- [Extrait du document]:
De nos jours, dit frère Roger, l’analyse de l’humanité est souvent pessimiste. Une lecture pessimiste de l’histoire contemporaine donne de l’autorité à ceux qui l’expriment. A l’opposé, une lecture optimiste du monde n’est évidemment pas non plus convaincante, en présence des violences, des injustices. Frère Roger pense qu’un chrétien n’est ni optimiste ni pessimiste, ce ne pas là des réalités d’Évangile. Mais un chrétien sait que l’histoire n’est pas seulement une série de causes et d’effets mécaniques qui s’enchaînent de manière implacable. Des courants peuvent être infléchis, transformés, transfigurés. L’histoire laisse aussi leur place à des forces d’intuition.
A-t-il peur de l’avenir ? Que répond-il à ceux qui se demandent si, dans les années qui viennent, il y aura encore de la foi sur la terre ? Il constate que certains scientifiques, agnostiques ou non, discernent aujourd’hui dans leurs recherches des limites, des discontinuités, une part d’imprévisible. Le siècle du déterminisme se fait humble dans ses chercheurs compétents. Et tout laisse pressentir que le XXIème siècle sera attentif à une foi vivante. Pense-t-il que Taizé ait un rôle à jouer pour préparer ce XXIième siècle ? Une réponse se trouve dans ce qu’il a dit à ses frères lors de l’un de leurs conseils annuels :
« Face à l’urgence d’une présence d’Évangile au cour de la famille humaine, nous sommes conscients de la disproportion entre notre communauté et de vastes horizons qui s’ouvrent en cette veille d’un nouveau millénaire. »

- [Travail demandé]:
Recopie le passage sur frère Roger à partir de « De nos jours, dit » et jusqu'à « des forces d’intuition. », en remplaçant partout « chrétien » par « croyant ».

- [Données enregistrées]:
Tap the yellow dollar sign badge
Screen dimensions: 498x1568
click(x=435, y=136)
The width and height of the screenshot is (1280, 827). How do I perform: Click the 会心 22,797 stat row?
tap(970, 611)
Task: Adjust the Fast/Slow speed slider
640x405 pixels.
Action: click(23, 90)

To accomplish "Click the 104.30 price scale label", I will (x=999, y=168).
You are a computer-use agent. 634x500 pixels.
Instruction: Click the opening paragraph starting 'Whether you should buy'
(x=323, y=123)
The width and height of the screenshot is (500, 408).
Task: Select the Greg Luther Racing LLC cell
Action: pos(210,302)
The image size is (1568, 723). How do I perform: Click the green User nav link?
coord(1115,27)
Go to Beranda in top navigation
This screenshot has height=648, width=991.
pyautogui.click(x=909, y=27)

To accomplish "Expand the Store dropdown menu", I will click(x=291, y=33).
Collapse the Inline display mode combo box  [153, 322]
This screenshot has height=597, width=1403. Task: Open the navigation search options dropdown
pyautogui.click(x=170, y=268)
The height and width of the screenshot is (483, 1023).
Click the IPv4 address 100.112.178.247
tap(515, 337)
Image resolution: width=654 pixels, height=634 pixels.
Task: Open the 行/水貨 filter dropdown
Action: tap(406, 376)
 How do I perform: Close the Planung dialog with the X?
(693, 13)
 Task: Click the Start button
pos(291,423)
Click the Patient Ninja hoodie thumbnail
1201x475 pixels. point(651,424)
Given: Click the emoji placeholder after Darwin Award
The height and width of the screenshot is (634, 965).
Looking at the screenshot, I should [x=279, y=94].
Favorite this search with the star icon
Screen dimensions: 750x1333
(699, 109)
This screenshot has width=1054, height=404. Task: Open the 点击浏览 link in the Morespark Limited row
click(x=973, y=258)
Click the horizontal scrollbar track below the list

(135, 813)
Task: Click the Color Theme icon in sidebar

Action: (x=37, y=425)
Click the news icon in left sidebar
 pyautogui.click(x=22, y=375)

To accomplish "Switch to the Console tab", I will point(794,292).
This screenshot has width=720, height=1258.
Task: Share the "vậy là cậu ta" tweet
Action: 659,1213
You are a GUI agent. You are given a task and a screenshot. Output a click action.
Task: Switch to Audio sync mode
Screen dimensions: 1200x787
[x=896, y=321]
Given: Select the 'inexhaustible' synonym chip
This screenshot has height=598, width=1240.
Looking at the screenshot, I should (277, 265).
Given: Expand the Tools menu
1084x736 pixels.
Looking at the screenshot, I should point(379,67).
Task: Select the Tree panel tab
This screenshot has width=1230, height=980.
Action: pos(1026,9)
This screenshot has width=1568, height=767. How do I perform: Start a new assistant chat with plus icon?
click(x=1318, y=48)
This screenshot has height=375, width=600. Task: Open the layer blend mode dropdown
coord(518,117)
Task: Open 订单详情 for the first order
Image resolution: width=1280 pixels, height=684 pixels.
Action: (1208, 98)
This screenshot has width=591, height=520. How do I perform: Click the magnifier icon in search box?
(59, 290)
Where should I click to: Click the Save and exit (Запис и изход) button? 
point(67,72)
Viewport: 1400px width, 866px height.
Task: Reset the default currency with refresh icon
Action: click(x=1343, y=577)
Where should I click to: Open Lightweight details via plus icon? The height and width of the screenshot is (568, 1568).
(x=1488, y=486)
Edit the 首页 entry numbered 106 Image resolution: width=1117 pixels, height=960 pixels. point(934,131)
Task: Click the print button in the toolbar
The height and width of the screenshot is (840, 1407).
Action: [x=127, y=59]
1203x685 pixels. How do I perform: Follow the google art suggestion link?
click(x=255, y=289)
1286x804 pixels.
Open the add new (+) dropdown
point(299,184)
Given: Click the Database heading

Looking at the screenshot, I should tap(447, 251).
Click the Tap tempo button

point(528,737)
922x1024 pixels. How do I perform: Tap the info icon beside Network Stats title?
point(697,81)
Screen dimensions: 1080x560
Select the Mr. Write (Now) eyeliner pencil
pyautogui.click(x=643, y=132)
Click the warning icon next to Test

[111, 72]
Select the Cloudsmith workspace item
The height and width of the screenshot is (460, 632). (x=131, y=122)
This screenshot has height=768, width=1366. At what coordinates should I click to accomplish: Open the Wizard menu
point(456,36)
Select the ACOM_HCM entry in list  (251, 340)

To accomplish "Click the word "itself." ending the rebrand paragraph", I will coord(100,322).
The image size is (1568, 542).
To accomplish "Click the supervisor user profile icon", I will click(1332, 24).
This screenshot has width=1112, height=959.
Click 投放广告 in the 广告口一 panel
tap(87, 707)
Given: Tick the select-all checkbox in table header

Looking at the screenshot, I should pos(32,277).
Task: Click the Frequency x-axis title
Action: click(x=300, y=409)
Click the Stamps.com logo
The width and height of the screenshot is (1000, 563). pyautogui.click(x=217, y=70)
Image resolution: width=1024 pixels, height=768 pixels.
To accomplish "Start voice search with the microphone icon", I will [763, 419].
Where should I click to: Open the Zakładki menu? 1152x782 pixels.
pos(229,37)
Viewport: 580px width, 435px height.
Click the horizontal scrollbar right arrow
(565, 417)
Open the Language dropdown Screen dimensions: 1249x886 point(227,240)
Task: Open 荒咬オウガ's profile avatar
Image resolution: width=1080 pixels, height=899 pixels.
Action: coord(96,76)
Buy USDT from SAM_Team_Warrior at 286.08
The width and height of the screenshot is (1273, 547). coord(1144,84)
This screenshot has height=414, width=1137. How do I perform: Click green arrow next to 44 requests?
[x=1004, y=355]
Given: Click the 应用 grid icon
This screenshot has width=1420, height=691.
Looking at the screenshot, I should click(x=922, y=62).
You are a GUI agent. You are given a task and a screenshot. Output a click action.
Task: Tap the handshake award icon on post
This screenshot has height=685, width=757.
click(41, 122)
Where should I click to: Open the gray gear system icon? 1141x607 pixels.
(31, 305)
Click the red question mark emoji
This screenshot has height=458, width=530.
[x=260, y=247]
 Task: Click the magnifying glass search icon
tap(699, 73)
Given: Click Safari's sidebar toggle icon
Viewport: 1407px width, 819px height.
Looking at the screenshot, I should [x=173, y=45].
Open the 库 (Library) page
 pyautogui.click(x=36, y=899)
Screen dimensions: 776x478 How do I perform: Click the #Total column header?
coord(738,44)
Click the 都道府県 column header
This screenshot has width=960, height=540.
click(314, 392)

- [Résultat de l'exercice]:
De nos jours, dit frère Roger, l’analyse de l’humanité est souvent pessimiste. Une lecture pessimiste de l’histoire contemporaine donne de l’autorité à ceux qui l’expriment. A l’opposé, une lecture optimiste du monde n’est évidemment pas non plus convaincante, en présence des violences, des injustices. Frère Roger pense qu’un croyant n’est ni optimiste ni pessimiste, ce ne pas là des réalités d’Évangile. Mais un croyant sait que l’histoire n’est pas seulement une série de causes et d’effets mécaniques qui s’enchaînent de manière implacable. Des courants peuvent être infléchis, transformés, transfigurés. L’histoire laisse aussi leur place à des forces d’intuition.